[Text segment]:
- - - - -

Minority students have been nominated to military service academies at disproportionately lower rates than their white counterparts for more than two decades, according to a study published Wednesday based on admissions data.
The report, published by the Connecticut Veterans Legal Center and the Veterans Legal Services Clinic at Yale Law School, found that over a period of nearly 25 years, members of Congress have awarded just 6 percent of their military academy nominations to Black students and 8 percent to Hispanic applicants. White students received 74 percent of all lawmaker nominations.
One portion of the study looked at nominations from 2009-2019 and found that 32 percent of nominations from House Democrats were for students of color, compared to 15 percent among House Republicans.
In the Senate, 20 percent of nominations among Democrats were for minorities, compared with 13 percent among GOP senators.
The report noted that overall, both parties under-nominated students of color dating back to 1994.
In order to be considered for admission to a U.S. military academy, a student must be nominated by a member of Congress, the president, the vice president, a military service secretary or an academy superintendent.
The report said that due to the underrepresentation among military academy nominations, minority students “are denied the lifelong opportunities that an appointment can provide,” and that the minority students who do secure a nomination “often face discriminatory treatment during their service.”
“The lack of diversity in nominations deprives the military service academies of a diverse pool of qualified candidates — and divests our military of a diverse cohort of future leaders,” the report said. “Congress and the Department of Defense must implement broad and comprehensive policies to address the structural shortcomings of the current nominations system.”

- - - - -

[Provided data]:
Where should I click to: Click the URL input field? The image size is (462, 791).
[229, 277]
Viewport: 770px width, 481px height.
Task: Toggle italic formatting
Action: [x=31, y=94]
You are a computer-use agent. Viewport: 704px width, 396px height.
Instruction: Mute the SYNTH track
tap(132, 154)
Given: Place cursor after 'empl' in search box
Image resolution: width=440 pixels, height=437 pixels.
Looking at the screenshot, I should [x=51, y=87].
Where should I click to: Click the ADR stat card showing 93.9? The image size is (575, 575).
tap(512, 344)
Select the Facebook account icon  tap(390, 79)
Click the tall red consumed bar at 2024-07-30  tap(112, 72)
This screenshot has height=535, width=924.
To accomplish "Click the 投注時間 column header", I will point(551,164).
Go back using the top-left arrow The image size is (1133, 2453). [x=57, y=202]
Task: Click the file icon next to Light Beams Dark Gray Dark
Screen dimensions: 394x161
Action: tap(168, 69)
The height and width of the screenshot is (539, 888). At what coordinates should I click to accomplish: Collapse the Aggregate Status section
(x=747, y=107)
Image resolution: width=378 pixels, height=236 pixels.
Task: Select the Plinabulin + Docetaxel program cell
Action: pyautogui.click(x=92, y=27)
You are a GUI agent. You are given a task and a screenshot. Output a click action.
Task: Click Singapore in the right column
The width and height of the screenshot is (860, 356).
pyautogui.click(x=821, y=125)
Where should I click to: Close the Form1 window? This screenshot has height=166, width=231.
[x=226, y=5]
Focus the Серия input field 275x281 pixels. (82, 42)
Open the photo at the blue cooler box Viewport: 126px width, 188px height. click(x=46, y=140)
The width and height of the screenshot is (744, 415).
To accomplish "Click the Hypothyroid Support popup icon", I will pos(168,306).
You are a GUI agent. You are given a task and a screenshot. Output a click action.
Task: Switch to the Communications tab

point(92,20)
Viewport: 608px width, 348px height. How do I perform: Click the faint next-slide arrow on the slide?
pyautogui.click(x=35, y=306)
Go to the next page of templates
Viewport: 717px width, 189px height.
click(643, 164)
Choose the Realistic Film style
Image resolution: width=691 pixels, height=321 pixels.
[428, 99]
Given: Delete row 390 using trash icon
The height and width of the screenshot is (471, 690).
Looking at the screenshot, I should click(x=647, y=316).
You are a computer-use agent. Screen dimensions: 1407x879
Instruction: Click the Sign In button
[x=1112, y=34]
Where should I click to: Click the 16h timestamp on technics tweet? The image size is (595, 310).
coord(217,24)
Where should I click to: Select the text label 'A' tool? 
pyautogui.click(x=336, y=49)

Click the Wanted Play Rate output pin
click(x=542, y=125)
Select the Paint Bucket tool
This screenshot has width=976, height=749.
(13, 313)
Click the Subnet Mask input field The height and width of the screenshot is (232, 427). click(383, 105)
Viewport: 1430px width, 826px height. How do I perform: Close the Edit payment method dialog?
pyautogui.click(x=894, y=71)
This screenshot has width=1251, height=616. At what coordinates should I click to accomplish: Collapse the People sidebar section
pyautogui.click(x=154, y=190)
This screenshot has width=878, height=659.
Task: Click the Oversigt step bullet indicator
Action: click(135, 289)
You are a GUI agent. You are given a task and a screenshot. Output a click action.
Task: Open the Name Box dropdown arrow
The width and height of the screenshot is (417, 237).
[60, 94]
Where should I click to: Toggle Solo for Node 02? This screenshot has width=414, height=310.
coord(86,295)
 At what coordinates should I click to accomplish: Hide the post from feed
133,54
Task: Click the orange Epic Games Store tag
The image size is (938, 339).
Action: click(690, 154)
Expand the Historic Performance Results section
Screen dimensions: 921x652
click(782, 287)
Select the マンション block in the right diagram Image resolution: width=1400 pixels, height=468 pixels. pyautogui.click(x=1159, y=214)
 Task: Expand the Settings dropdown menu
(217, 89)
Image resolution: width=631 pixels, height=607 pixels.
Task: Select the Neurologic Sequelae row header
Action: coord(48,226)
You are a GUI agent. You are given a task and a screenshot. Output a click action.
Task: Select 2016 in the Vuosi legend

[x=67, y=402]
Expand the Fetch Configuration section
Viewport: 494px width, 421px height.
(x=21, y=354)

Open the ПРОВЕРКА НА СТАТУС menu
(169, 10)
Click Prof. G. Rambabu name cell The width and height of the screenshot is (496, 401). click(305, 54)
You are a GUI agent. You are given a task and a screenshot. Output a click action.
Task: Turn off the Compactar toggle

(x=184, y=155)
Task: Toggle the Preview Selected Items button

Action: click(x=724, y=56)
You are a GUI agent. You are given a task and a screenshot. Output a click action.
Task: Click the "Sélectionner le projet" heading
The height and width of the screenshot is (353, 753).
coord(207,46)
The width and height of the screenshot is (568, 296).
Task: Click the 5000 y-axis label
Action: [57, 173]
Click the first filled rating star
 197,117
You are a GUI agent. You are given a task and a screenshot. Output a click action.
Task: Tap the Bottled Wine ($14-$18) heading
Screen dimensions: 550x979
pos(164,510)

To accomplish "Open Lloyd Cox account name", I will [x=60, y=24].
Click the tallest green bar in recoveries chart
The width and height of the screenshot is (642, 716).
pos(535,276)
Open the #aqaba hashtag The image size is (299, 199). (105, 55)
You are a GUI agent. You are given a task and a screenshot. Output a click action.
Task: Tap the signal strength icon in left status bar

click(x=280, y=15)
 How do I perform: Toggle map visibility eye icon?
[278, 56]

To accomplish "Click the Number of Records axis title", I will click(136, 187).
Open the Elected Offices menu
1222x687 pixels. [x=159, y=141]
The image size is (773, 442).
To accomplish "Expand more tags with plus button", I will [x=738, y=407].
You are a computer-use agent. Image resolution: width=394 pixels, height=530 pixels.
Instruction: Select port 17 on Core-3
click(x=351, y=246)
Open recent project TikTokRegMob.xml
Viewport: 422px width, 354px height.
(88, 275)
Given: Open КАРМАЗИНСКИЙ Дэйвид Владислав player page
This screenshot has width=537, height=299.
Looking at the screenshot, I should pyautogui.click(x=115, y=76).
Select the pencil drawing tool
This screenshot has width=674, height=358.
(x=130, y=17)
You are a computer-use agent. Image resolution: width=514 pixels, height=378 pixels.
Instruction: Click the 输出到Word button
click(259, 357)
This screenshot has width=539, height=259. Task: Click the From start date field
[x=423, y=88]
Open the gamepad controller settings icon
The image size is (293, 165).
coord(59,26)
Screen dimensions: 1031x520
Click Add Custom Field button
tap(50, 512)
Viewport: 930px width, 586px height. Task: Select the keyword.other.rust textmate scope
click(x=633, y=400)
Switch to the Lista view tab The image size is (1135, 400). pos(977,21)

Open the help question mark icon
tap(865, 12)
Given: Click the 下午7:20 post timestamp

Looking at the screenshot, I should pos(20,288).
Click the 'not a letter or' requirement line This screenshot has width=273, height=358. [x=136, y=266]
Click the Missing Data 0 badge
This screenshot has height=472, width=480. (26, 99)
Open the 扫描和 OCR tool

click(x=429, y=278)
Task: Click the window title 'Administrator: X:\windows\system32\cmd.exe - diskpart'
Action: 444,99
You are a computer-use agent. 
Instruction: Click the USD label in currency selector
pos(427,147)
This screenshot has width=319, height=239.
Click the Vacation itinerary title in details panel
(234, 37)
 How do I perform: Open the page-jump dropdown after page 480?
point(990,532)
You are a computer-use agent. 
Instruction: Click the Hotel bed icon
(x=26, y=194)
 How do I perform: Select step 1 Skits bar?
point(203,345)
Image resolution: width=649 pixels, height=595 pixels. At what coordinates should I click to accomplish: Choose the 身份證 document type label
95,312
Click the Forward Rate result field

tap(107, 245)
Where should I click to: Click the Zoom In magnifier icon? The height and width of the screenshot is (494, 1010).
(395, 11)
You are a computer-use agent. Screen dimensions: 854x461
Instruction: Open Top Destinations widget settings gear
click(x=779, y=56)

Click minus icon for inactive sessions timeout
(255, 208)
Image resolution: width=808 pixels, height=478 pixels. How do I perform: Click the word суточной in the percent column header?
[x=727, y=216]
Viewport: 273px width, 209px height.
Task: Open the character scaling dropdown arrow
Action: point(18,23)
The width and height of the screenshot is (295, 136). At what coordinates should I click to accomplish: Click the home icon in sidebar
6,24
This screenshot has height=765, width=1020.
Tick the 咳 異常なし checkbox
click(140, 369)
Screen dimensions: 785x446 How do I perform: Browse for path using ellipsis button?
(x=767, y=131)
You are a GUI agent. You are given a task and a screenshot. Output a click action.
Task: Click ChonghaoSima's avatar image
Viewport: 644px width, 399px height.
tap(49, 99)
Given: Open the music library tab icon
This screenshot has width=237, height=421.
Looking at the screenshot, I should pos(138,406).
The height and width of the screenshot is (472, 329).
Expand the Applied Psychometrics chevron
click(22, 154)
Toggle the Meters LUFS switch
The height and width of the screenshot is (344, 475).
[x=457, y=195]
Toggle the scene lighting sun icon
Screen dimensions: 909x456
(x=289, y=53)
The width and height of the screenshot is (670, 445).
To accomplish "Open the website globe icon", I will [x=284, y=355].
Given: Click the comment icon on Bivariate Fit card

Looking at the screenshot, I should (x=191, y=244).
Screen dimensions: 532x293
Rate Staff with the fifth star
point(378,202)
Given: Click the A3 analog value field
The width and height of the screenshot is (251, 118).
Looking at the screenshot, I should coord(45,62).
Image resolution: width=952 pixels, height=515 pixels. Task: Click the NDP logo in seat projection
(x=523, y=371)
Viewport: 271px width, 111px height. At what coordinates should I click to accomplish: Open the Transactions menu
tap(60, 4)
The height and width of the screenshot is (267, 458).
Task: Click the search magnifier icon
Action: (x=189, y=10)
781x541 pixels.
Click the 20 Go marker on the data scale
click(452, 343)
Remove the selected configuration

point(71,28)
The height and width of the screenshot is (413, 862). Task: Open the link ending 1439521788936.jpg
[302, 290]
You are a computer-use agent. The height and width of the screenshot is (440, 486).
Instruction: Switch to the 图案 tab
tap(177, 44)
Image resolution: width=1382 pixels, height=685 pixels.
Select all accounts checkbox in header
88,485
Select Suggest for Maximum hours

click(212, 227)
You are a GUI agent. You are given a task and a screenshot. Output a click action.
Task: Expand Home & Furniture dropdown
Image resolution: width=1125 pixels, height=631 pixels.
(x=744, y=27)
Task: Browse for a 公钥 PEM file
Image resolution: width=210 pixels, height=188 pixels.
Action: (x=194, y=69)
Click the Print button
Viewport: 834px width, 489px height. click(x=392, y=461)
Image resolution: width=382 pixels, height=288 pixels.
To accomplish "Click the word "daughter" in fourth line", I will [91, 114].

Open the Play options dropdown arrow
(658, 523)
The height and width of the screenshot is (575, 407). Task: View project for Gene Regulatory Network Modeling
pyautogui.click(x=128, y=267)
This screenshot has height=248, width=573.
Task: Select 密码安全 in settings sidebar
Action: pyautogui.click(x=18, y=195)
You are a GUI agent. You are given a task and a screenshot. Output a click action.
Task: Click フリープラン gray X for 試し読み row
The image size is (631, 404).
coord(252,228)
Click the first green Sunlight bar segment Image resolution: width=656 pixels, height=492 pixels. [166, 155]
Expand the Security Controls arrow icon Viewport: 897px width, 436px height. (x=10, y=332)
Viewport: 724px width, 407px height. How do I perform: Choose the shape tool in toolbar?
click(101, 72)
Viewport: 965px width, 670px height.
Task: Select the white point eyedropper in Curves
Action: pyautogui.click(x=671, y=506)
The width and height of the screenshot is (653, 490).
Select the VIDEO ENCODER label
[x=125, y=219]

- - - - -

[Task list]:
a) Do these statements agree with the article on military academy nominations? (i) From 2009-2019, House Republicans gave a larger share of their nominations to students of color than House Democrats did. (ii) A vice president may nominate a student for admission to a U.S. military academy. (iii) White students received 74 percent of all lawmaker nominations. For each, answer yes or no and quote the deciding words.
b) Can you write what follows the final paragraph of the article on military academy nominations?

[Answer set]:
a)
(i) No: "32 percent of nominations from House Democrats were for students of color, compared to 15 percent among House Republicans."
(ii) Yes: "a student must be nominated by a member of Congress, the president, the vice president, a military service secretary or an academy superintendent."
(iii) Yes: "White students received 74 percent of all lawmaker nominations."

b)
The report’s recommendations for the Pentagon include publishing annual data on congressional nominations that include information such as race, ethnicity and gender, as well as an investigation on how the distribution of nominations impacts military academies’ diversity and inclusion initiatives.
The report’s authors also urged for passage of the Panorama Act, which would create a central nominations portal to collect demographic information on nominees, and establish a grant program within the Defense Department to increase congressional outreach to underrepresented applicants.
Liam Brennan, executive director of the Connecticut Veterans Legal Center, told The Associated Press on Wednesday that the limited diversity in military academy nominations has a long-term impact on the U.S. military as a whole.
“Because many general officers graduate from the service academies, the congressional nominations bottleneck ultimately impacts diversity at the highest levels of military leadership,” Brennan said. “While some congressmembers are making good-faith efforts to promote students of color, the data point to a clear and urgent need for improvement across Congress and in the academy admissions process at large.”
Sen. Richard Blumenthal (D-Conn.), a member of the Senate Armed Services Committee, told the AP that Congress aims to streamline and standardize the application for students “to make the process more uniform across the country.”